(Supplied material)
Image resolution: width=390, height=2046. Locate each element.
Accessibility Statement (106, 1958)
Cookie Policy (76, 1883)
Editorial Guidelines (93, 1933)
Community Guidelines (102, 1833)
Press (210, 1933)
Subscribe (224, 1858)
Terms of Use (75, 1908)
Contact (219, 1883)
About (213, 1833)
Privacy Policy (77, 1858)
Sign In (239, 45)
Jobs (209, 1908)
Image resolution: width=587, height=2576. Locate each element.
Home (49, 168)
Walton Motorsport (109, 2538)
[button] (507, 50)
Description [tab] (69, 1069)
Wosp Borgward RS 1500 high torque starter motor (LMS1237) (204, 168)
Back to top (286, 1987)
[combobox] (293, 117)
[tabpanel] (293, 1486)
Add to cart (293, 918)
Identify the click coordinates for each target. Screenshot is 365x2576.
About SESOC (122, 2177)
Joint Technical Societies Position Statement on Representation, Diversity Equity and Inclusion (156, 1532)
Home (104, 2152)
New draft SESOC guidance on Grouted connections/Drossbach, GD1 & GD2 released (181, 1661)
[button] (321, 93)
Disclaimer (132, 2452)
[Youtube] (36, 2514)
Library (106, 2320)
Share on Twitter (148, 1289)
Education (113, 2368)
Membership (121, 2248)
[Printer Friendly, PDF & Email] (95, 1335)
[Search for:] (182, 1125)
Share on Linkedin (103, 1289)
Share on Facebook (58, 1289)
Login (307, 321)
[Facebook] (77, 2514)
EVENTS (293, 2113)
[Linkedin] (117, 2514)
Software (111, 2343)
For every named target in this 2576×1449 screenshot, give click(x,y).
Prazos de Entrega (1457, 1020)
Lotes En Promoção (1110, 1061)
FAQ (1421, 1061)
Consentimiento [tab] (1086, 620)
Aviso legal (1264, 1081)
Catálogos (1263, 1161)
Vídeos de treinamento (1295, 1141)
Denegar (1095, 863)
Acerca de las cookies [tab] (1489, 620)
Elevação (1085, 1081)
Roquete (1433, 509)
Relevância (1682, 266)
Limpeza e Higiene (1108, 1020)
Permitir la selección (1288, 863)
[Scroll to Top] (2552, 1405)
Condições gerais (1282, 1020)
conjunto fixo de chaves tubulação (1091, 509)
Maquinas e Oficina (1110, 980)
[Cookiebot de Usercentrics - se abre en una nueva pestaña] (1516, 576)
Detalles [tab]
(End Supplied material)
[What you have to do] Provide the number of lines in the entries that include "target", and no other text.

[Answer to the problem] 2